## start Information shown
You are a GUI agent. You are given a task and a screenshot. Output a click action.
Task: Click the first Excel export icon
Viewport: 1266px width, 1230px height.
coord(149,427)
## end Information shown
## start Information shown
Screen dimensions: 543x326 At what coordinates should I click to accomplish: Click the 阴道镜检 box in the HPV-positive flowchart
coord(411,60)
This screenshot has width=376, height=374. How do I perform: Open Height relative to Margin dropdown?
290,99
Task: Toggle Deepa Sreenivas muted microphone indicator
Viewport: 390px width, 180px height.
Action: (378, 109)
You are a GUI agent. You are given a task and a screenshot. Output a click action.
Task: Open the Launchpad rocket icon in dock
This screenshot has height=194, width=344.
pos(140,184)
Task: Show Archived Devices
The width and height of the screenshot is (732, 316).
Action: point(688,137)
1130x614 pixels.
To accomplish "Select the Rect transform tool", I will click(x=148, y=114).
## end Information shown
## start Information shown
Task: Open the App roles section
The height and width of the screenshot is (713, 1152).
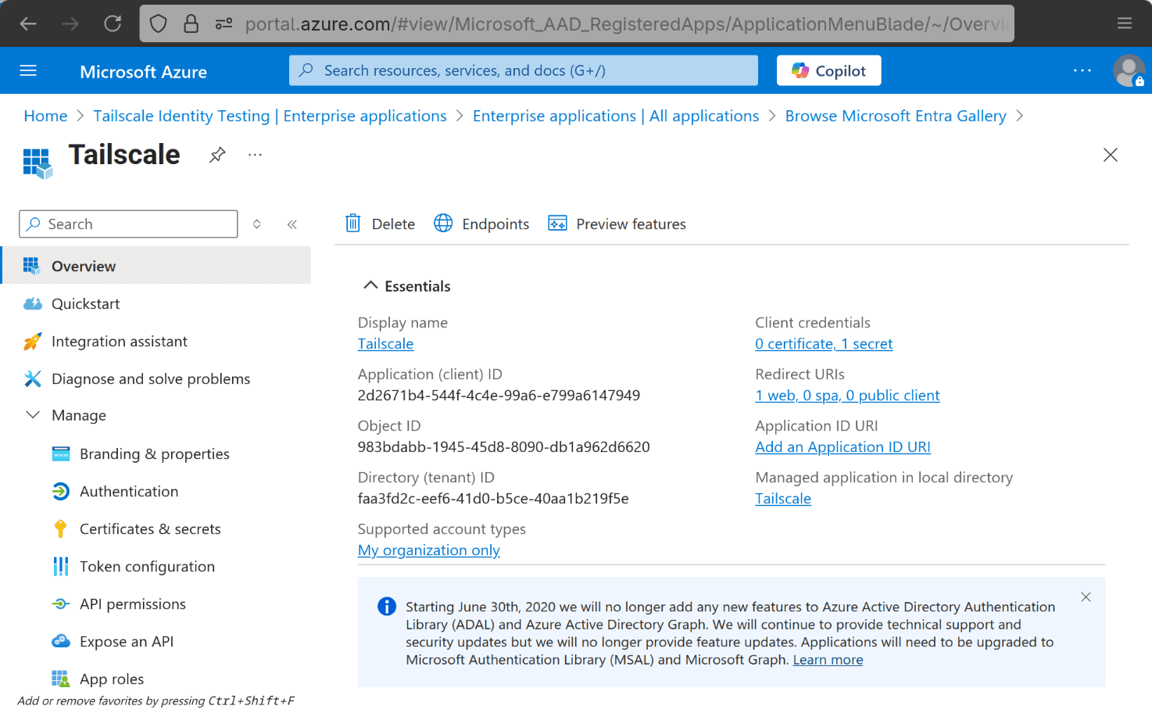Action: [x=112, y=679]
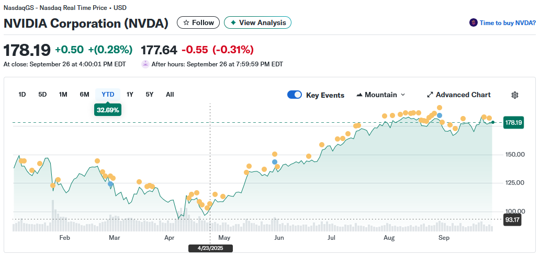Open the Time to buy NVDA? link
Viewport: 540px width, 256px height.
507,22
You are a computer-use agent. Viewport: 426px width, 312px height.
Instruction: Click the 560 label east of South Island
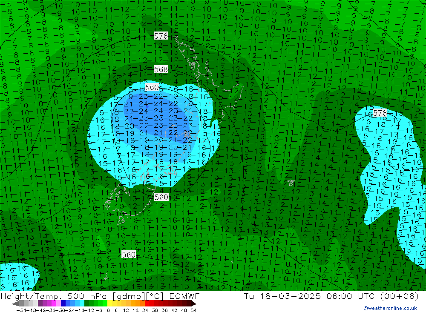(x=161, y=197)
## end Information shown
— Aim —
Update the rows from the line containing "This screenshot has width=376, height=374." up to and including the line containing "will click(x=148, y=114).", changing every instance of "screenshot" to "screen capture" and leaving all else untouched; reproduce only those lines.

— Output for this exercise —
This screen capture has width=376, height=374. How do I perform: Open Height relative to Margin dropdown?
290,99
Task: Toggle Deepa Sreenivas muted microphone indicator
Viewport: 390px width, 180px height.
Action: (378, 109)
You are a GUI agent. You are given a task and a screen capture. Output a click action.
Task: Open the Launchpad rocket icon in dock
This screen capture has height=194, width=344.
pos(140,184)
Task: Show Archived Devices
The width and height of the screen capture is (732, 316).
Action: point(688,137)
1130x614 pixels.
To accomplish "Select the Rect transform tool", I will click(x=148, y=114).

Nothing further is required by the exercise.